_Exercise_. Leave out the pictures and repeat every record exactly.

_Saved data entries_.
☆ ☆ ☆ ☆

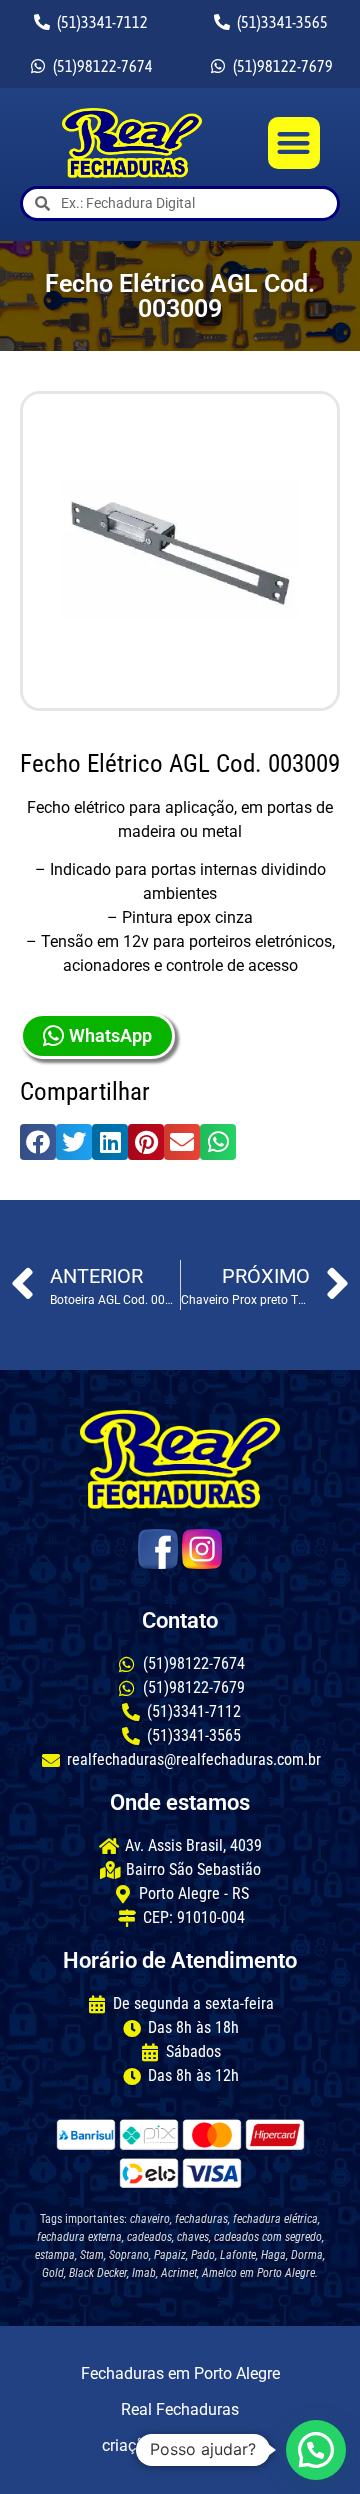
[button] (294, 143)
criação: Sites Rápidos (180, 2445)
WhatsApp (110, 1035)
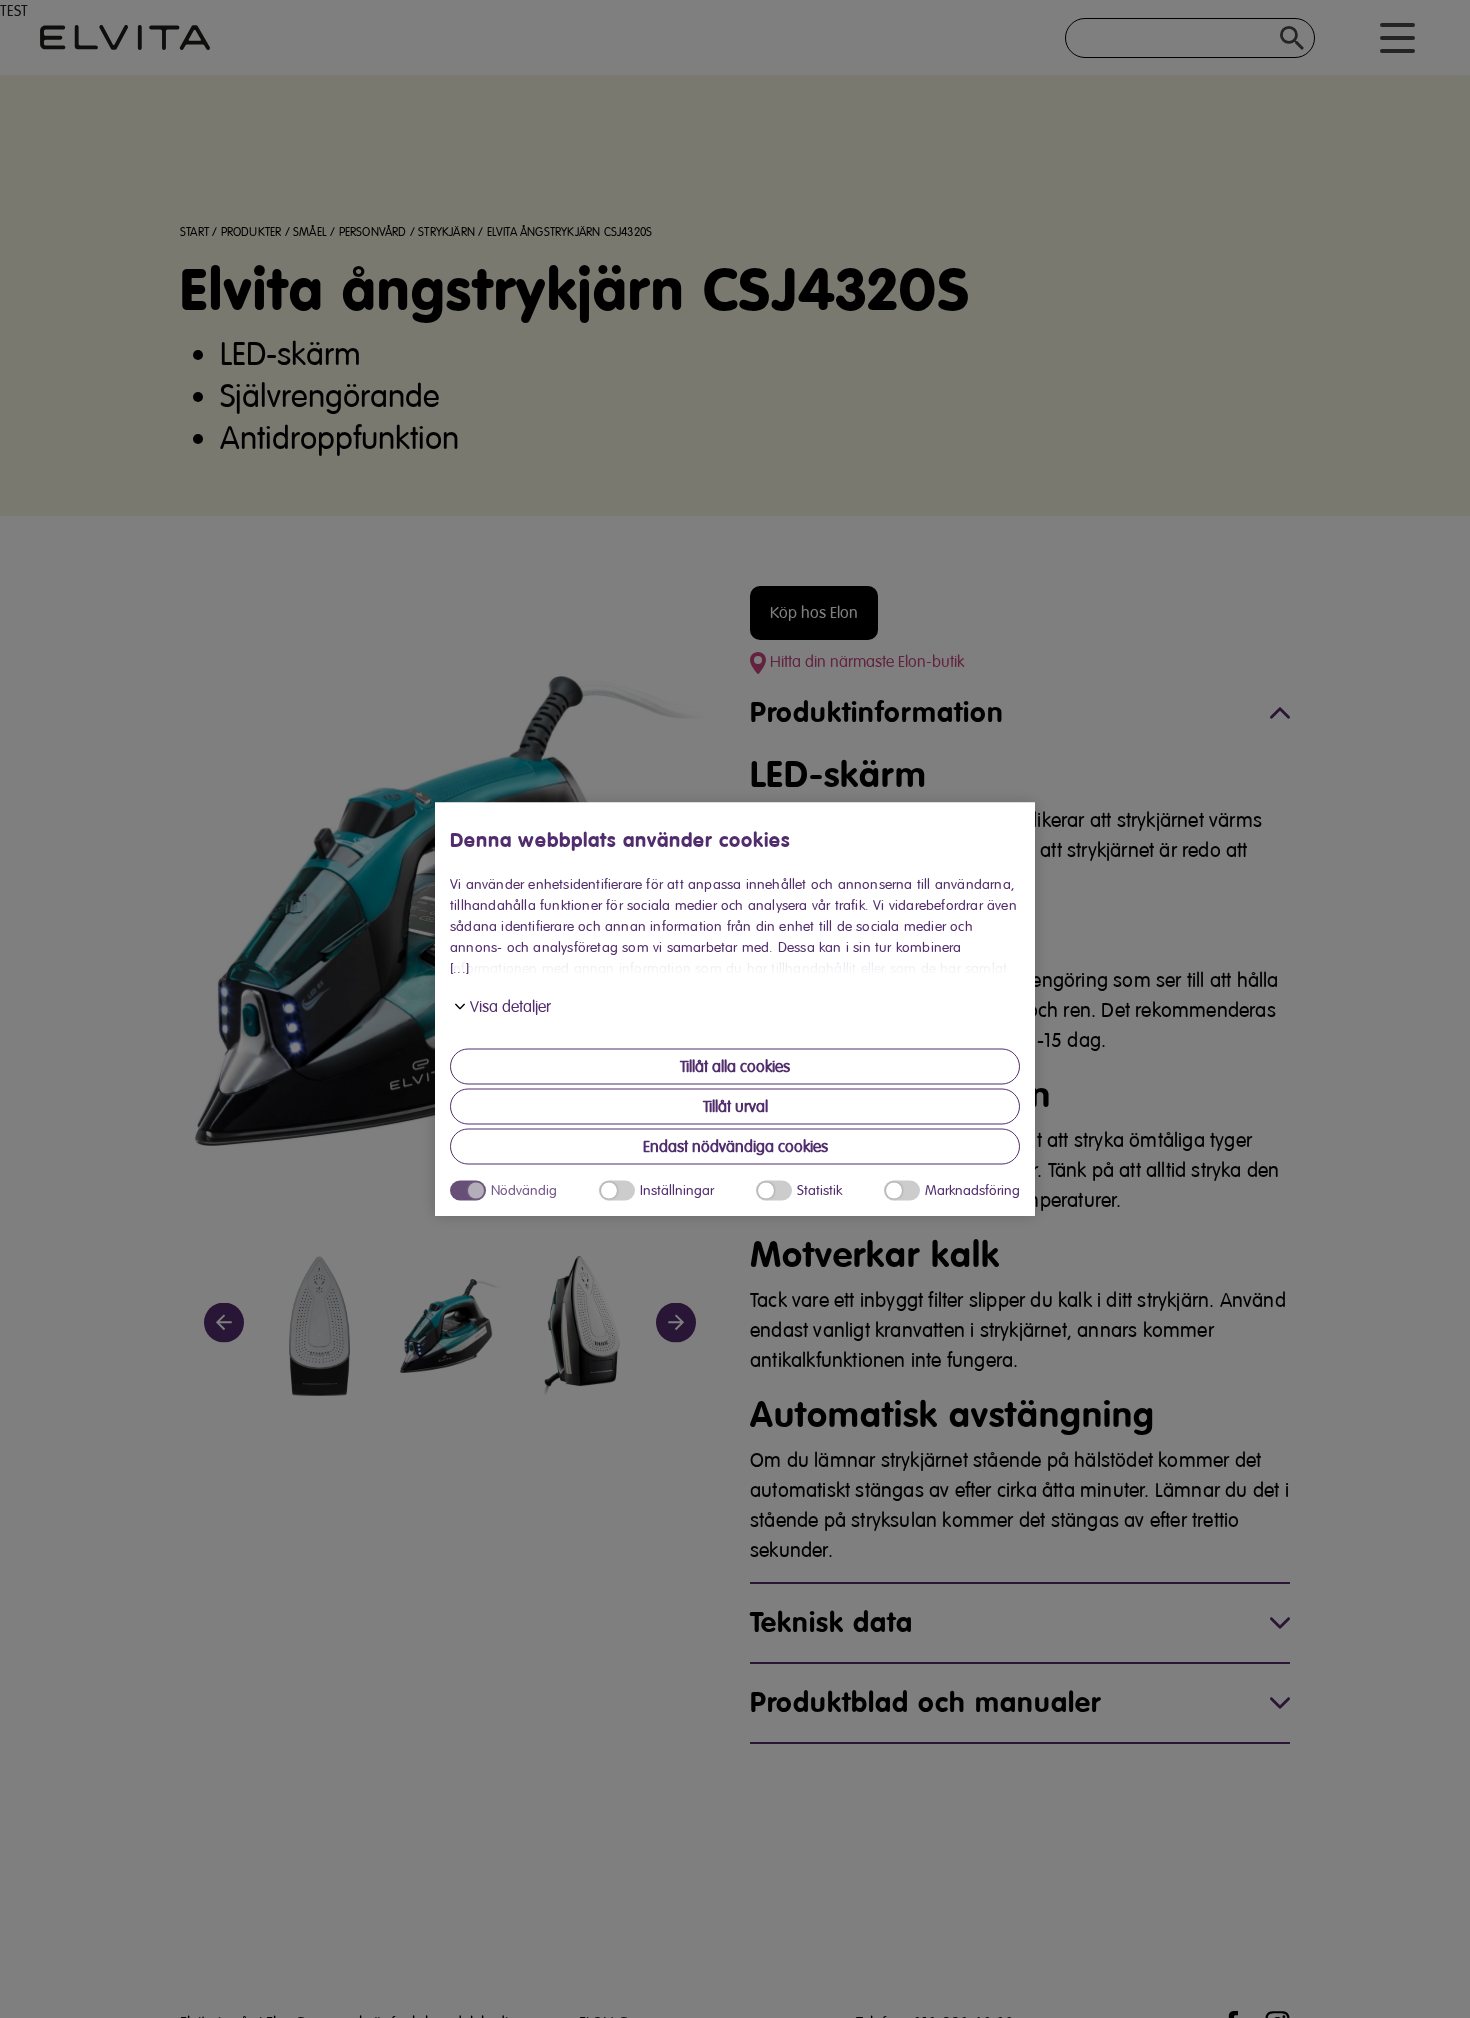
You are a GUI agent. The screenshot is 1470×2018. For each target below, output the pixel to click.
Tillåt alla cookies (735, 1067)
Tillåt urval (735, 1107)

☆ ☆ ☆ ☆

_Output_.
[button] (294, 143)
criação: Sites Rápidos (180, 2445)
WhatsApp (110, 1035)
You are a GUI agent. The screenshot is 1470×2018. For each target below, output the pixel to click.
Tillåt alla cookies (735, 1067)
Tillåt urval (735, 1107)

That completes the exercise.